Les ministres usent et abusent des bureaux d’avocats
La Libre – A. C., M. CO., J.-C.M., F.C. ET S.TA. 13 novembre
La tête de Jacqueline Galant (MR) ne devrait pas rouler, ce vendredi après-midi, sur le parquet de la salle de la commission Infrastructure de la Chambre. Le Premier ministre y sera entendu par les députés dans le cadre de « l’affaire Galant ». Selon toute vraisemblance, Charles Michel (MR) devrait y réitérer sa confiance en la ministre de la Mobilité. Et ce, malgré les mensonges de cette dernière (« LLB » du 29/10), malgré les très gros soupçons d’irrégularités qui pèsent sur un partenariat conclu entre son cabinet ministériel et un cabinet d’avocats, et malgré les contradictions entendues mardi à la Chambre entre elle et le patron de son administration (le SPF Mobilité), Laurent Ledoux…
Mme Galant est dans l’œil du cyclone depuis qu’elle a sollicité l’aide du cabinet Clifford Chance, sans mise en concurrence préalable, pour la confection de la « Vliegwet », la loi sur le survol aérien.
Soutenue lundi très officiellement par son parti, clairement épargnée mardi par ses partenaires de majorité (N-VA, CD&V et Open VLD), elle n’a plus qu’à attendre que le Premier ministre vienne clore le débat ce vendredi. En tout cas, temporairement. Car d’une part, la Cour des comptes pourrait venir mettre son nez dans l’affaire, comme le PS et le CDH le lui ont demandé.

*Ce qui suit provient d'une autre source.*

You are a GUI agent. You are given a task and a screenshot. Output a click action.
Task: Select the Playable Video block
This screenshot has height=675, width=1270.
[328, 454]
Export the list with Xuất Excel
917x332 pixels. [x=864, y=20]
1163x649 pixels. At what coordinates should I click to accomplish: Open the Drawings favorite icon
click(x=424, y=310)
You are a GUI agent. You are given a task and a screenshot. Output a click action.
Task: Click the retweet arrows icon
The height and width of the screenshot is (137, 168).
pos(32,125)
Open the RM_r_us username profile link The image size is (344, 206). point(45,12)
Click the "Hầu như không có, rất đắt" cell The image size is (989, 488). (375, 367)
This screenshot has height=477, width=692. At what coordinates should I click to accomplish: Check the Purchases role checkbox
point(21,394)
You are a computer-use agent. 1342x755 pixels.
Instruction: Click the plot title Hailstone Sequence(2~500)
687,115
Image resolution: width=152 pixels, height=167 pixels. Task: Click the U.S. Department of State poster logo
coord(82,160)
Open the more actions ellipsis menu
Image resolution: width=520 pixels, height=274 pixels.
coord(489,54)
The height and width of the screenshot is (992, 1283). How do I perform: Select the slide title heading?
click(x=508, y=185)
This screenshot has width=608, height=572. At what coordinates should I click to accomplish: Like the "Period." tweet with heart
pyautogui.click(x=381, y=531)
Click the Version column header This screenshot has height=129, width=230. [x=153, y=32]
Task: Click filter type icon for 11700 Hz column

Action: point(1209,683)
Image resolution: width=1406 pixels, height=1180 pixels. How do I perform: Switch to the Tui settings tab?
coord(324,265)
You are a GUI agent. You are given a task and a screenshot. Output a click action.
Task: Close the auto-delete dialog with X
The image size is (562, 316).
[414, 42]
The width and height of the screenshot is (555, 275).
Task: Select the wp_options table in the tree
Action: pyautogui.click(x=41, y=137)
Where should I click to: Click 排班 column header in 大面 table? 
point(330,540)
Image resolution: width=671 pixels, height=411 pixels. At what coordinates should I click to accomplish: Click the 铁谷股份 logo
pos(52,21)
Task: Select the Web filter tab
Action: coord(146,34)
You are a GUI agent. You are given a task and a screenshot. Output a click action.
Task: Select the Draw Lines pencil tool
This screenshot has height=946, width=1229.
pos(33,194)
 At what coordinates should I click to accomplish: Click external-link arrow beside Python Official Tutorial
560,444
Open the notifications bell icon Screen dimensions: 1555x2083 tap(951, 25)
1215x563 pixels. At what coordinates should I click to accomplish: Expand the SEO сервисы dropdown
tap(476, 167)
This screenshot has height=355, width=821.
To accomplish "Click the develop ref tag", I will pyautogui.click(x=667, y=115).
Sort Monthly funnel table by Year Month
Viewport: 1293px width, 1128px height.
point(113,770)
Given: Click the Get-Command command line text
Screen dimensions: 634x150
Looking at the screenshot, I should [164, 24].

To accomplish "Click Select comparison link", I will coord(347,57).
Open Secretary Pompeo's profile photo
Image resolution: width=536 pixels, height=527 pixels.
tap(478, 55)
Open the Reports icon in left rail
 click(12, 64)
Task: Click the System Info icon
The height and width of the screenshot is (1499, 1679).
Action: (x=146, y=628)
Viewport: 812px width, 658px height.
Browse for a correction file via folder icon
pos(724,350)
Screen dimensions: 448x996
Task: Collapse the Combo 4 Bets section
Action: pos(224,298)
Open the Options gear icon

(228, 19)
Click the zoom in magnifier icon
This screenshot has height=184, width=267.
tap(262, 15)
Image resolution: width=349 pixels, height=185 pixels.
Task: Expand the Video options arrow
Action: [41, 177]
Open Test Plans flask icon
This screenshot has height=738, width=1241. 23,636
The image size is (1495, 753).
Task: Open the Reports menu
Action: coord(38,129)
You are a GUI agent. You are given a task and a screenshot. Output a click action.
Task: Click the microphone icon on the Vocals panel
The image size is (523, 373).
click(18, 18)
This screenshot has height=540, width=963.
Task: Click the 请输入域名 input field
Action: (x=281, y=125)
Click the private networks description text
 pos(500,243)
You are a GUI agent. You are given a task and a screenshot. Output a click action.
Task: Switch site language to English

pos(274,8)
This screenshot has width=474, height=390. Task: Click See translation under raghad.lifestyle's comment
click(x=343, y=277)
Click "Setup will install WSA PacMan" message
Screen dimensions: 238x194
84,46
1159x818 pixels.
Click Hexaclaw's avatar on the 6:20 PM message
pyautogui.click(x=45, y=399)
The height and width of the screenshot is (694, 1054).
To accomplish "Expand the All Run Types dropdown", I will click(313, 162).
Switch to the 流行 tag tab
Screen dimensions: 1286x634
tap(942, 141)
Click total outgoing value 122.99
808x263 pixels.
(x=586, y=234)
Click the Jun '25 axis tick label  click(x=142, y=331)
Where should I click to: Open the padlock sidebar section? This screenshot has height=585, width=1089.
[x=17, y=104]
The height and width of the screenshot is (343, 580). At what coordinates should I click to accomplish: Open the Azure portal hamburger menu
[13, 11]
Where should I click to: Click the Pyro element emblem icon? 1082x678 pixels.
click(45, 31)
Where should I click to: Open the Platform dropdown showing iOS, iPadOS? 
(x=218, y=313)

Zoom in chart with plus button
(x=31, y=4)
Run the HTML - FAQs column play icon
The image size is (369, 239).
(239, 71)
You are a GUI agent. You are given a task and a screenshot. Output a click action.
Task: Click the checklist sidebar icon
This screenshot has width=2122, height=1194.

D’autre part, il reste l’essentiel : le fond du dossier…
La « loi Galant » dézinguée
Jeudi, en fin de journée, la RTBF publiait sur son site Internet un nouveau document accablant le travail de la ministre de la Mobilité. Il s’agit de l’avis du service Environnement de la Direction générale transport aérien (la DGTA), rendu le 9 septembre, sur le fameux projet de loi surnommé « Vliegwet », attendu pour la fin de l’année et dont certains éléments ont déjà filtré.
La « Vliegwet » vise à offrir au trafic aérien un cadre légal stable, ainsi qu’un organe de contrôle indépendant. Les critiques assassines de la DGTA vont dans le sens de celles déjà formulées par l’opposition. « Ce projet de loi n’offre pas une base à une législation durable de fixation et de contrôle des procédures et des routes aériennes » , dit l’administration, selon laquelle le texte doit être manifestement revu.
L’avis confirme par ailleurs le trop grand pouvoir laissé à Belgocontrol, l’entreprise publique gérant le trafic aérien. Il y voit même une forme « d’impunité » accordée à cet organe déjà accusé de n’en faire qu’à sa tête. L’avis pointe encore le manque d’indépendance de la procédure par rapport à Belgocontrol et à Brussels Airport.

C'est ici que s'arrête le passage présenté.